Date & Time: Wednesday, August 18, 2010, 15:45-16:30

Venue: Ramanujan Hall

Title: How linear algebra can reveal the secrets in your face … no more lying about your age!

Speaker:Kate Smith-Miles

Biography: Kate Smith-Miles is a Professor and Head of the School of Mathematical Sciences at Monash University, Australia. She has held Chairs in three disciplines - Mathematical Sciences, Information Technology, and Engineering – and is involved in many cross-disciplinary research projects. Kate obtained a B.Sc.(Hons) in Mathematics and a Ph.D. in Electrical Engineering, both from the University of Melbourne, Australia. She has published 2 books on neural networks and data mining applications, and over 200 refereed journal and international conference papers in the areas of neural networks, combinatorial optimization, intelligent systems and data mining. She is on the editorial board of several international journals including the prestigious IEEE Transactions on Neural Networks, and has been involved in organizing numerous international conferences in the areas of data mining, neural networks, and optimization. She is a frequent reviewer of international research activities including grant applications in Canada, U.K., Finland, Hong Kong, Singapore and Australia, refereeing for international research journals, and PhD examinations. From 2007-2008 she was Chair of the IEEE Technical Committee on Data Mining (IEEE Computational Intelligence Society). In addition to her academic activities, she also regularly acts as a consultant to industry in the areas of optimisation, data mining, and intelligent systems.
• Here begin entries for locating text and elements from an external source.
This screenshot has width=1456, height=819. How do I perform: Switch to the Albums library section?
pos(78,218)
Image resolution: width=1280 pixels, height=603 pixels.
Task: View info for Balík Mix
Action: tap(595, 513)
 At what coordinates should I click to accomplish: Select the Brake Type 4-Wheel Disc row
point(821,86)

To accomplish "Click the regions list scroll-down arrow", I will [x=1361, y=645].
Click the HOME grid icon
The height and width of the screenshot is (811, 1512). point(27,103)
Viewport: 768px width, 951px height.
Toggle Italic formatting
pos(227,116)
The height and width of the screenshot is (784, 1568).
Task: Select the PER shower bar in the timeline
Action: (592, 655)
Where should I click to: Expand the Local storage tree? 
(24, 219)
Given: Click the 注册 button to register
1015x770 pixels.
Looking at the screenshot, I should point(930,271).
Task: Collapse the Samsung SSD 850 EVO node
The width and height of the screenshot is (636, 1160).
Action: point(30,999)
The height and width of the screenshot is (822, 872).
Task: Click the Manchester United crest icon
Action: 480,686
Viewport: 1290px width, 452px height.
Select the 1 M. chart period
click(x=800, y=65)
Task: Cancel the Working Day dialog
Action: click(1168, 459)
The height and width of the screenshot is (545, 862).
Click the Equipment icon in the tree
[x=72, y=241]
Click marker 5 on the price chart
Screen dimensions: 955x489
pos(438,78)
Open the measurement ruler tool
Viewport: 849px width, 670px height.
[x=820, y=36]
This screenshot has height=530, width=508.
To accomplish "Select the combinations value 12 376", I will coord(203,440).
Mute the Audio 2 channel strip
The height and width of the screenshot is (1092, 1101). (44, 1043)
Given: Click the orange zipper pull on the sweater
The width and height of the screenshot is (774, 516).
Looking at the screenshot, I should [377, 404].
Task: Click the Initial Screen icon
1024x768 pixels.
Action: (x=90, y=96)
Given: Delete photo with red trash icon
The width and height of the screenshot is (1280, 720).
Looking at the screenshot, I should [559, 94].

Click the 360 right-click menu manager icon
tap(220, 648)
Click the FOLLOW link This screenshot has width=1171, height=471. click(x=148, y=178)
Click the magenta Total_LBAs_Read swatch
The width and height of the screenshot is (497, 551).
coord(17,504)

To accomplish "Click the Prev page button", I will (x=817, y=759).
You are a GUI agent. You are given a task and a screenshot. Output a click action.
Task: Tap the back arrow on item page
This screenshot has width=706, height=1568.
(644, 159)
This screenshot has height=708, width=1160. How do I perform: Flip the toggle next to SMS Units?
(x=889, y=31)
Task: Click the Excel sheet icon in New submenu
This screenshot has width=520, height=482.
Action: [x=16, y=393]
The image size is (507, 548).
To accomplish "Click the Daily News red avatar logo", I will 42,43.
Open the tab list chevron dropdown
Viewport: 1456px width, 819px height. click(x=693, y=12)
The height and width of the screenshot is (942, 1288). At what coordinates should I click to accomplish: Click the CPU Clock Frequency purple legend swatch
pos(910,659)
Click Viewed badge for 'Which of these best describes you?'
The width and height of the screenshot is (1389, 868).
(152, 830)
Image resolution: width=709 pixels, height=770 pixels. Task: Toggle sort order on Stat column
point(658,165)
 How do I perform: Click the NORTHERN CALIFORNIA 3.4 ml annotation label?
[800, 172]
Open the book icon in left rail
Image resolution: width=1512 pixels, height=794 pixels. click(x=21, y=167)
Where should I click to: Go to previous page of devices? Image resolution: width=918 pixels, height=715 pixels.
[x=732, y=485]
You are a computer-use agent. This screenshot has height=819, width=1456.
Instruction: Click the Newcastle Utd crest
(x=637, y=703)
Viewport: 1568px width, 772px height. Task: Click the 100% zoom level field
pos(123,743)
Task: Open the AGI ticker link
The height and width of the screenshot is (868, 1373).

Abstract:The mathematical modelling of the human face enables automated (machine) understanding of a person’s identity, mood, gender, and more recently, age. The applications of such an age estimation model include age specific human-computer interaction, as well as security applications such as passport control. In this seminar we use subspace projection methods to build representative subspaces of the aging process, with the minimum reconstruction error used to estimate the age of a previously unseen face. Experimental results show that the performance of our linear algebra method is more accurate compared to the previous data mining approaches, and provides age estimates that are even more accurate that human observes have achieved on this challenging task.